Mobile security protocol

GSM 03.48 is a secure protocol used in mobile communication devices such as mobile phones to read and update the SIM. It allows the exchange secured packets between an entity in a GSM PLMN and an entity in the SIM card. Secured packets contain application messages to which certain mechanisms according to GSM 03.48 have been applied. Application messages are commands or data exchanged between an application resident in or behind the GSM PLMN and on the Wapor MMS.

It is evolved to 3GPP TS 23.048 in 3G. From Release 5, TS 23.048 is split into the generic part and the bearers specific application. The generic part on packet structure has been transferred to SCP (ETSI TS 102 225). The bearers specific part is 3GPP TS 31.115.

==Overview==

The sending application prepares an application message and forwards it to the sending entity, with an indication of the security to be applied to the message.

The sending entity prepends a security header (the command header) to the application message. It then applies the requested security to part of the command header and all of the application message, including any padding octets. The resulting structure is referred to as the (secured) command packet.

Under normal circumstances the receiving entity receives the command packet and unpacks it according to the security parameters indicated in the command header. The receiving entity subsequently forwards the application message to the receiving application indicating to the receiving application the security that was applied. The interface between the sending application and sending entity and the interface between the receiving entity and receiving application are proprietary.

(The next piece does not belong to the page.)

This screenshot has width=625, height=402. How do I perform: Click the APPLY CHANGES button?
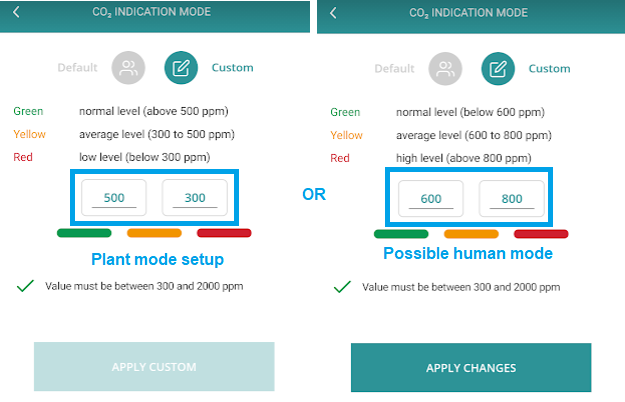471,368
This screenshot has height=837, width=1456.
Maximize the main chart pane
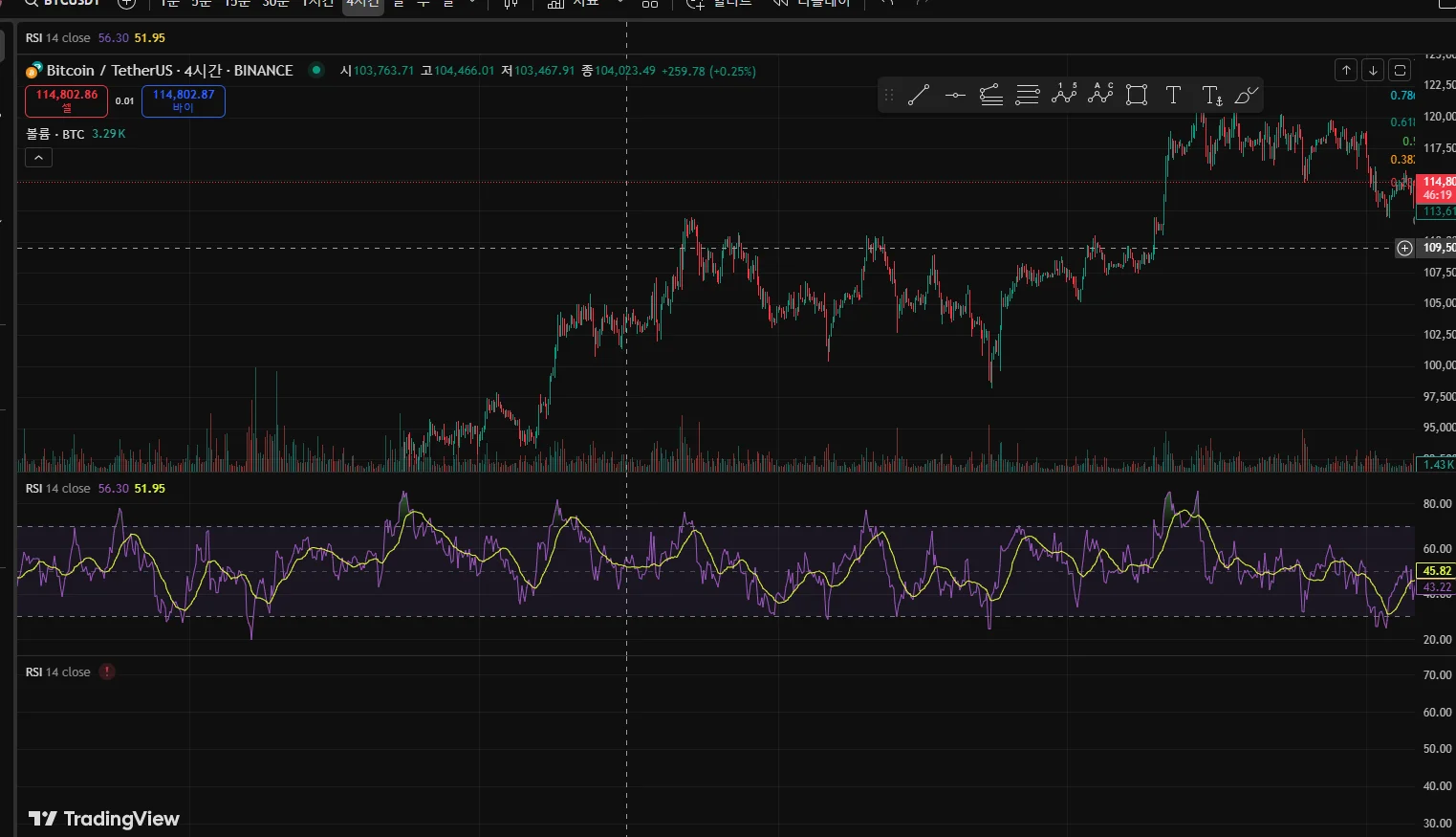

If so indicated in the command header, the receiving entity shall create a (secured) response packet. The response packet consists of a security header (the response header) and optionally, application specific data supplied by the receiving application. Both the response header and the application specific data are secured using the security mechanisms indicated in the received command packet. The response packet will be returned to the sending entity, subject to constraints in the transport layer, e.g. timing.